Kariyerim adına büyük bir başarıydı. Orada birinci oldum ve bitti. Önüme bakıp daha iyileri için savaşmam lazım.

Aslında ne zaman düştüğümü hissetsem bu başarı, beni ayağa kaldırıp kuvvetlendirecek bir motivasyon kaynağı oluyor. Başarılarınız, sizin destekçinizdir; kötü bir derece yaptığınızda size kim olduğunuzu hatırlatan, o zorluğu başardığınızı ve bunu da başaracağınıza dair sizi inandıran bir rehber olur.

-Genç yaşında bu tür deneyimli sporcularla aynı atmosferde bulunmak senin için ne ifade ediyor? Seni heyecanlandırıyor mu ve duygu yönetimini nasıl sağlıyorsun?

Eskiden çok heyecanlanırdım. Tecrübe dediğimiz şey bu noktada devreye giriyor. Gittiğiniz yarışlar arttıkça; o atmosferi, o heyecanı ve o duyguları tatmanızla paralel ölçüde kendinizi bir o kadar da geliştirmiş oluyorsunuz. Tabii şunu da unutmamak lazım tecrübenin bir sınırı yoktur. Ne kadar çok deneyim edinirseniz size katkısı o kadar çok olur.
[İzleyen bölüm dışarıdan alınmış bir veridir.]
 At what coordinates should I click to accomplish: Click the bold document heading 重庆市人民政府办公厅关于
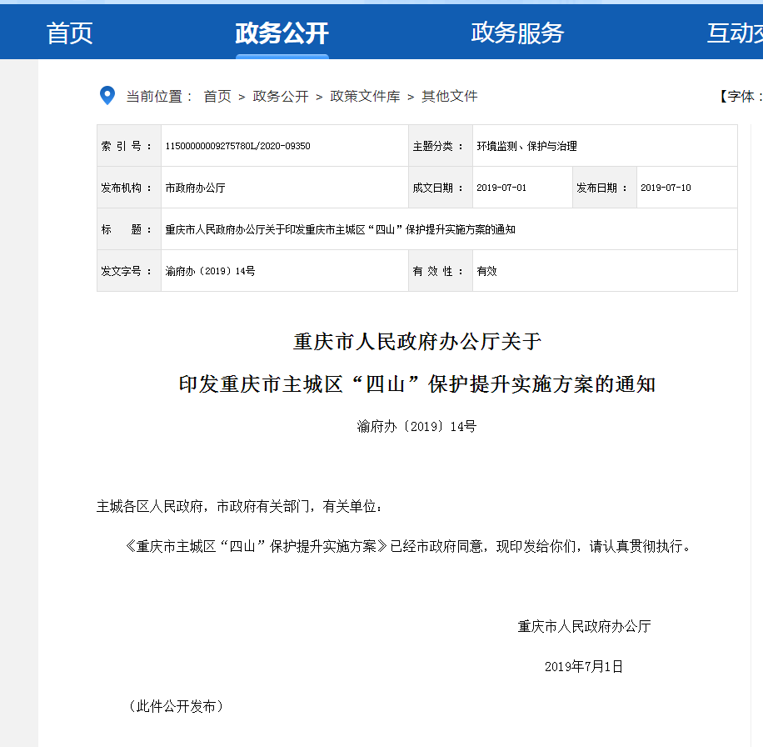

-Son yıllarda milli sporcuların ön plana çıkmasıyla yüzmeye olan ilgi arttı. Turkcell de ülkemizde bu sporun en büyük sponsorlarından biri. Bu destek sence ne kadar önemli?
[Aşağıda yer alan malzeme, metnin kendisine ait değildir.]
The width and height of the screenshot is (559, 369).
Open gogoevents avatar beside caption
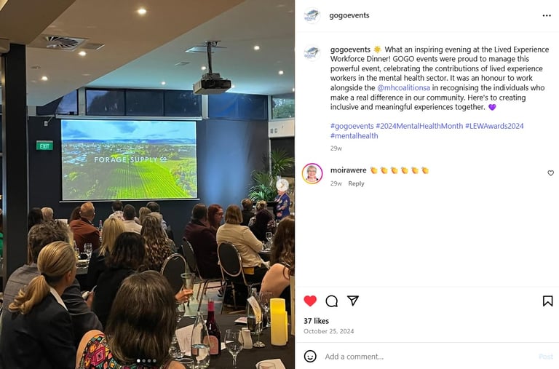(312, 53)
Turkcell’in sponsorumuz olması çok büyük gurur. İletişim anlamında yurtdışında ailemizden, akrabalarımızdan ve arkadaşlarımızdan uzak kalıyoruz. Turkcell’e desteklerinden dolayı teşekkür ediyorum.

-Son olarak, 2019 yılında verdiğin bir röportajda ana hedefinin 2024 Paris Olimpiyat Oyunları olduğunu söylemiştin fakat son dönemde senin adına beklentiler iyice arttı. 2020 Tokyo Olimpiyat Oyunları ve sonrası için hedeflerin neler?

Önümde İslam Oyunları, Avrupa ve Dünya Şampiyonaları var. 2024’ü beklerken bu yarışlara hazırlanarak kendimi test etmek istiyorum. Üniversite için Amerika’ya gideceğim. Yeni bir hayat, yeni maceralar beni bekliyor.